Chinese strategy is focused on two main pillars. First, it aims to create national champions from the private sector by offering subsidies, tax rebates and low-interest loans. This move has brought several promising firms to the fore, such as SMIC, HiSilicon (a Huawei subsidiary) and the Yangtze Memory Technologies group. Alibaba, Tencent and the Gree group, the world’s largest air conditioning manufacturer, have also assembled in-house initiatives to produce semiconductors.

The second pillar in China’s strategy is acquiring expertise. At the end of 2019, the Shanghai-based firm Wingtech Technology bought the Dutch semiconductor manufacturer Nexperia. Before that, in 2018, the Beijing conglomerate Tsinghua Unigroup bought the French chip component producer Linxens. Beijing also managed to attract Korean groups Samsung and SK Hynix, US companies Intel and Global Foundries, and Taiwanese firms TSMC and UMC. All have set up joint ventures or opened plants in China.

Thanks to this massive investment, China is starting to catch up with its American competitors. “In terms of chip design, China is only 12 months behind,” says Malcolm Penn, who heads the consulting firm Future Horizons. HiSilicon’s Kirin chips, which now feature in some Huawei smartphones, are some of the best around. Alibaba also unveiled its Hanguang 800 chip in September 2019. The test platform MLPerf, known for its objective industry benchmarks, says the Hanguang 800 outperforms Intel and Nvidia products.

Although China has begun designing chips to rival US products, they cannot yet be manufactured in the country. For example, the Hanguang 800 chip is built by the Taiwanese foundry TSMC, which produces almost 50% of the chips ordered worldwide, including for Apple and Huawei.

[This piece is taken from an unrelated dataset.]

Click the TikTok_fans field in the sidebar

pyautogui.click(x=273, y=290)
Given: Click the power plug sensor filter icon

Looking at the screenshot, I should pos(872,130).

In comparison, SMIC, China’s largest semiconductor maker, has only recently begun manufacturing 14-nanometre chips, while TSMC has launched production of 5-nanometre chips. “SMIC’s semiconductors are always several generations behind those produced by TSMC, with much lower production volumes on top of it,” Len Jelinek from the consultancy Omdia points out.

Jeffrey Towson agrees: “Developing a state-of-the-art plant is extraordinarily expensive and requires technical expertise that China doesn’t have.” TSMC’s latest production plant cost $17 billion.

But price isn’t the only problem. More importantly, China lacks the manufacturers. “The highly complex machines used to produce chips are built by a handful of firms in the United States, the Netherlands and Japan,” says Scaruffi, Silicon Valley historian. And those manufacturers tend to focus on their long-standing customers, like Samsung, TSMC and Global Foundries, which currently dominate their revenue base.

Exacerbating matters, the Trump administration is doing everything it can to make sure China can’t acquire the best machines for its plants. In 2019, it pushed the Dutch group ASML to cancel the sale of one of its photolithography machines to SMIC.

China’s workaround is to invest in the memory chip market, which is more accessible than the processor and graphics card markets. “Memory chips are relatively easy to produce on a large scale, and that’s an advantage for firms serving a vast market like China,” Penn says. Chinese companies Yangtze Memory Technologies and ChangXin Memory Technologies are on the verge of launching mass production of these units and are expected to generate between 3% and 5% of global production by the end of the year.

“China also has an ace up its sleeve in the form of more basic chips for low-end smartphones and smart appliances that use Internet of Things technology,” says Towson. Chinese manufacturer Gree released its first air conditioners fitted with self-produced chips in June last year. Meanwhile, Unisoc, a subsidiary of Tsinghua Unigroup, has become world leader in chips for smartphones in the under-$100 range.

But Beijing has higher ambitions. “China wants to lead chip design for artificial intelligence,” Towson says. “Because this is a new area, no manufacturing standards have been set.” This virgin territory is a perfect place for new players to emerge. “The debate isn’t about whether China will eventually dominate the chip industry,” Towson adds, “but whether the reversal of fortune will take place in three years or ten.”